- Directions: Reproduce each of the following entries line for line, without changing anything.

========================

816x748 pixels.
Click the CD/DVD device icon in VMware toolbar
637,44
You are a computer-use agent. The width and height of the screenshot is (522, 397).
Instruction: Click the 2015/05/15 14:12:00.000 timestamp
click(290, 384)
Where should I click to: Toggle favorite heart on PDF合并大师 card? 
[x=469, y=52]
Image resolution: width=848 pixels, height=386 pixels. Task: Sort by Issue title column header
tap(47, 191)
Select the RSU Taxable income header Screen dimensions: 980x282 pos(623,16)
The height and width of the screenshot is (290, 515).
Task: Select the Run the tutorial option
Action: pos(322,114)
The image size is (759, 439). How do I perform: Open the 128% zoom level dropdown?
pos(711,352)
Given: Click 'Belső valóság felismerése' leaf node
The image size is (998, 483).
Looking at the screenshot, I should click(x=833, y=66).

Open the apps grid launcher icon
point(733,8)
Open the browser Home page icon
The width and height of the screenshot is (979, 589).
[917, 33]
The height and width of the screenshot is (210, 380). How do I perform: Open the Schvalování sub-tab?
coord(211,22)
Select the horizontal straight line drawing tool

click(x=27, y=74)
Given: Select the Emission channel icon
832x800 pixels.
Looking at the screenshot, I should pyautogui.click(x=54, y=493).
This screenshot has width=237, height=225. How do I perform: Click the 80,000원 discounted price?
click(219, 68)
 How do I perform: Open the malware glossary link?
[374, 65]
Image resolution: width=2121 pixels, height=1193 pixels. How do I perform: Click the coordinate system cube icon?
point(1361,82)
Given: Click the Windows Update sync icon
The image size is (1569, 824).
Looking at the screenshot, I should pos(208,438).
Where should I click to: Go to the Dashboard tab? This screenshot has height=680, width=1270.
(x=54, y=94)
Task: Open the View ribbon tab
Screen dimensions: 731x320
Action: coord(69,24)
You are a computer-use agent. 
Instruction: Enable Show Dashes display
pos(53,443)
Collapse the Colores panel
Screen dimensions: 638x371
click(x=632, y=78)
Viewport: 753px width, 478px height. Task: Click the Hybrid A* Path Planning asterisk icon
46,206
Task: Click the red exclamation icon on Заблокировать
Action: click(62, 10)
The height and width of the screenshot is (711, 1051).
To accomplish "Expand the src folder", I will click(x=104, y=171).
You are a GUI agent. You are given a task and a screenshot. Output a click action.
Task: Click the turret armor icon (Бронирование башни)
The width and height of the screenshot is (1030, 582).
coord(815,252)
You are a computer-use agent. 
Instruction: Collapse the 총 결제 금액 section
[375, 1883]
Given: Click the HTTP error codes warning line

========================

- Response to the exercise:
816x748 pixels.
Click the CD/DVD device icon in VMware toolbar
637,44
You are a computer-use agent. The width and height of the screenshot is (522, 397).
Instruction: Click the 2015/05/15 14:12:00.000 timestamp
click(290, 384)
Where should I click to: Toggle favorite heart on PDF合并大师 card? 
[x=469, y=52]
Image resolution: width=848 pixels, height=386 pixels. Task: Sort by Issue title column header
tap(47, 191)
Select the RSU Taxable income header Screen dimensions: 980x282 pos(623,16)
The height and width of the screenshot is (290, 515).
Task: Select the Run the tutorial option
Action: pos(322,114)
The image size is (759, 439). How do I perform: Open the 128% zoom level dropdown?
pos(711,352)
Given: Click 'Belső valóság felismerése' leaf node
The image size is (998, 483).
Looking at the screenshot, I should click(x=833, y=66).

Open the apps grid launcher icon
point(733,8)
Open the browser Home page icon
The width and height of the screenshot is (979, 589).
[917, 33]
The height and width of the screenshot is (210, 380). How do I perform: Open the Schvalování sub-tab?
coord(211,22)
Select the horizontal straight line drawing tool

click(x=27, y=74)
Given: Select the Emission channel icon
832x800 pixels.
Looking at the screenshot, I should pyautogui.click(x=54, y=493).
This screenshot has width=237, height=225. How do I perform: Click the 80,000원 discounted price?
click(219, 68)
 How do I perform: Open the malware glossary link?
[374, 65]
Image resolution: width=2121 pixels, height=1193 pixels. How do I perform: Click the coordinate system cube icon?
point(1361,82)
Given: Click the Windows Update sync icon
The image size is (1569, 824).
Looking at the screenshot, I should pos(208,438).
Where should I click to: Go to the Dashboard tab? This screenshot has height=680, width=1270.
(x=54, y=94)
Task: Open the View ribbon tab
Screen dimensions: 731x320
Action: coord(69,24)
You are a computer-use agent. 
Instruction: Enable Show Dashes display
pos(53,443)
Collapse the Colores panel
Screen dimensions: 638x371
click(x=632, y=78)
Viewport: 753px width, 478px height. Task: Click the Hybrid A* Path Planning asterisk icon
46,206
Task: Click the red exclamation icon on Заблокировать
Action: click(62, 10)
The height and width of the screenshot is (711, 1051).
To accomplish "Expand the src folder", I will click(x=104, y=171).
You are a GUI agent. You are given a task and a screenshot. Output a click action.
Task: Click the turret armor icon (Бронирование башни)
The width and height of the screenshot is (1030, 582).
coord(815,252)
You are a computer-use agent. 
Instruction: Collapse the 총 결제 금액 section
[375, 1883]
Given: Click the HTTP error codes warning line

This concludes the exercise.